Today I’m being reminded that I’m too damn old to be out so late, but last night when Mike and I were on our second date it felt like time was just standing still. I felt invincible, wide awake, I didn’t want to go home. He didn’t either.
We started off around 830 with drinks at a Mexican place. I’d planned to eat – was starving – but we just kept talking and talking and talking and the chips, salsa and cheese dip were totally ignored, as was the idea of ordering food. I didn’t even notice it until 2 hours later when they were trying to close down and we were the last people hanging around, very much oblivious to our surroundings.
Next we headed to the super cliche date place – Intermezzo – and I ONLY suggested it because I knew they’d be open late and it was close to where we were. I hate that place for the most part and would quickly frown upon someone (a date, I mean) suggesting it, but now I kinda see why it’s such a good idea. I had a cup of coffee with butterscotch schnapps and Frangelico. It was fabulous and probably gave me the kick I needed to keep going.
The night was perfect. The date was perfect. And while I found myself feeling slightly self-conscious of how giddy I was feeling and knowing it was pretty darn obvious, I tried hard to just be myself and not try to act a certain way. I tried to not analyze the way he was looking at me or if I was talking or smiling too much. I tried to remain relaxed and just enjoy it all and not wonder if this was supposed to feel so good or if it was all just in my head. Ever the analyst, it took a lot of effort on my part.

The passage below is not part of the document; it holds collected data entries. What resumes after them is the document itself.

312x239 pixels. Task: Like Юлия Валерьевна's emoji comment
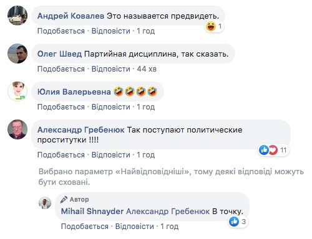coord(61,107)
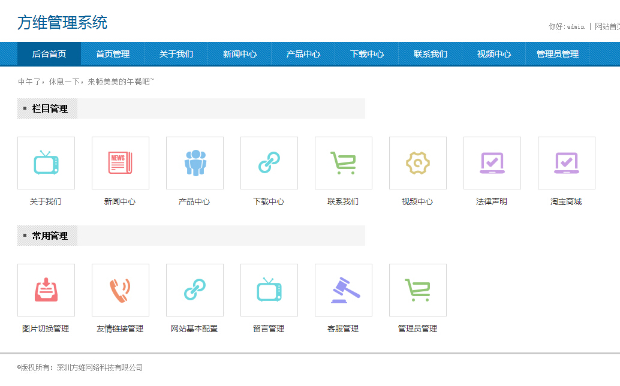620x386 pixels.
Task: Select the 视频中心 gear icon
Action: click(417, 162)
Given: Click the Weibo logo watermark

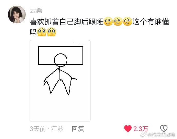Looking at the screenshot, I should 143,135.

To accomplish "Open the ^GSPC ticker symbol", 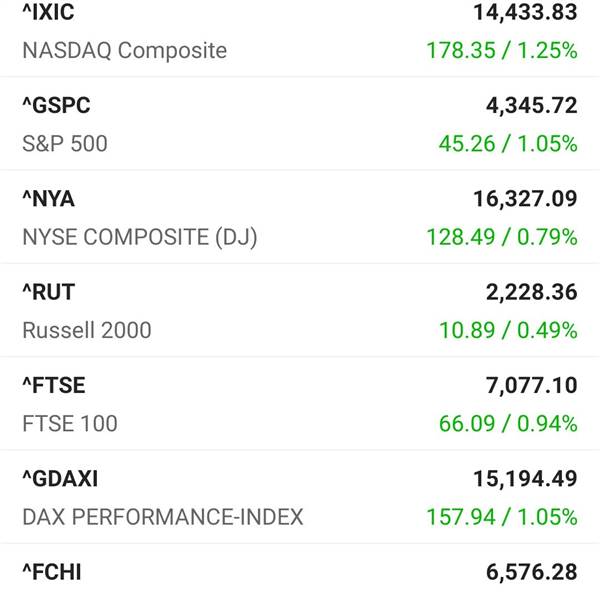I will (x=56, y=106).
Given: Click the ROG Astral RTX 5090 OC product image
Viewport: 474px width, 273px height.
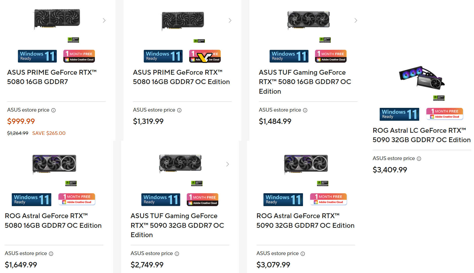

But our compatibility is undeniable and the conversation was almost too good to be true. I haven’t had the kind of conversation we had last night in ages…and when we got to the 3rd place – a crappy hole bar we chose because it was open and we were still not about to call it a night – it took an even bigger turn to something I can’t say for sure I’ve ever experienced. We’d been talking politics, so I’m not sure how we got to the topic of relationships, but suddenly this adorable, baby-faced man sitting across from me started opening up to me about his failed marriage, how he’d been cheated on and that it had taken him a good part of the past four years to get over how it made him feel. He told me how scary it was to him to be vulnerable again and how he’d lost so much confidence when it happened.
I think I was dumb struck listening to him from across the table. He wasn’t drunk, so it wasn’t the liquid courage, and I’ve known him for so long now but had no idea of these things. As he talked about how it made him feel, how it changed him, how it made him fear relationships for a long time a lot of things I’ve known about him over the past couple years just started to make sense. And him opening up and making himself vulnerable to me at that moment made me feel so comfortable, trusting, at ease that I actually felt myself let out a sigh of relief. I felt at that moment that it was ok to be vulnerable back and not try to sabotage myself in the situation out of fear. It was a big deal.
Then today arrives, and as I write this I feel that fear a little. The one that comes when you just don’t want to risk falling for someone and looking like an idiot if you were wrong. Sure, nothing that happened made me think this could be the case, but there’s always that what if. Do I want to put myself out there again? And why does “take it slow” seem to reverberate in my head, but yet seem like such a hard reality? Knowing him for so long probably intensifies it, as we don’t have to go through a lot of the just meeting someone stuff, but doesn’t that just make it scarier? Isn’t it putting more on the line a lot sooner when you get deep so quickly?
I got home at nearly 6am this morning after Mike and I made out in his car like teenagers for 2.5 hours. Yeah, I’m single and I have my own place and we totally could have gone there. But it was the sweet innocence of sitting there kissing him for hours on end knowing that was all it could be that made it a little more exciting. I wanted to take him home with me – don’t get me wrong. But it wasn’t the right time for that, we agreed, and yet we still didn’t want to part.
I like him. Even though that’s such a scary thing to say. I like him.
I’m so excited that you actually like someone forreal! That’s awesome. I remember when the bf and I used to make out in the car years ago lol.
It’s a big step! Good for you!!
I love the excitement and the newness of getting to know someone. I have really good feelings about this. Go head lady ! LOL
Sounds like you two made a connection of infinite proportion!